Dataset Block Start

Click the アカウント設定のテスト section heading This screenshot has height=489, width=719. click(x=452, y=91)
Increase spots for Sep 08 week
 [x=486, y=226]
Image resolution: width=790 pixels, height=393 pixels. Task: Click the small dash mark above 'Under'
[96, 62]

Dataset Block End
Dataset Block Start

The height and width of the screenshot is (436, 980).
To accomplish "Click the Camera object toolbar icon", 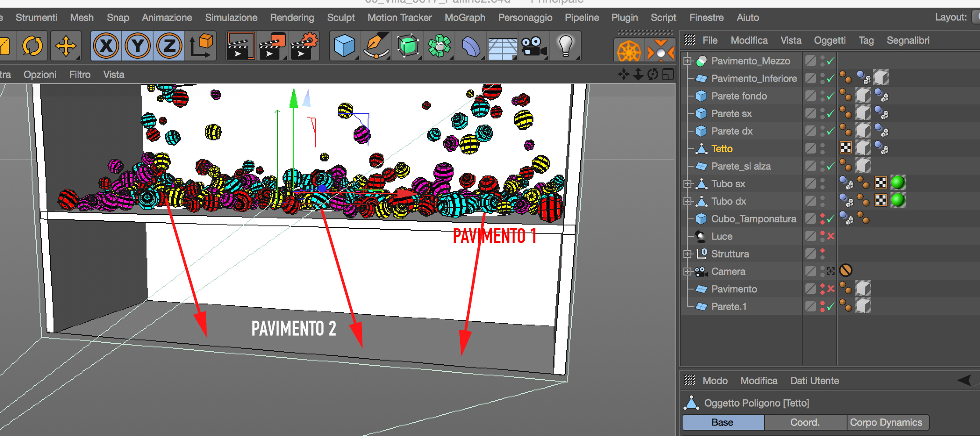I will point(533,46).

Dataset Block End
Dataset Block Start

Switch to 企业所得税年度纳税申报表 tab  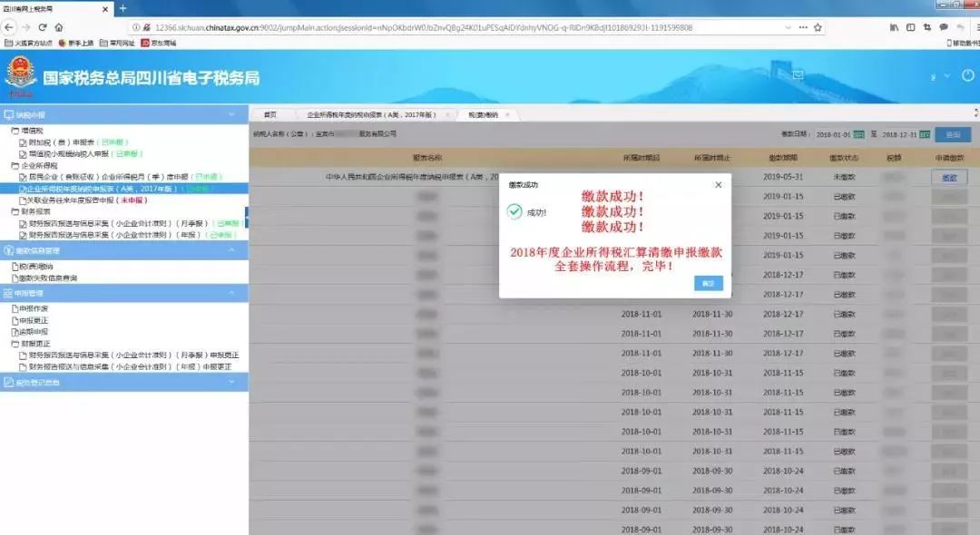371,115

Dataset Block End

# [What to produce]
Gather from the records above every line containing the string "screenshot".

# [Problem solution]
Click the アカウント設定のテスト section heading This screenshot has height=489, width=719. click(x=452, y=91)
The height and width of the screenshot is (436, 980).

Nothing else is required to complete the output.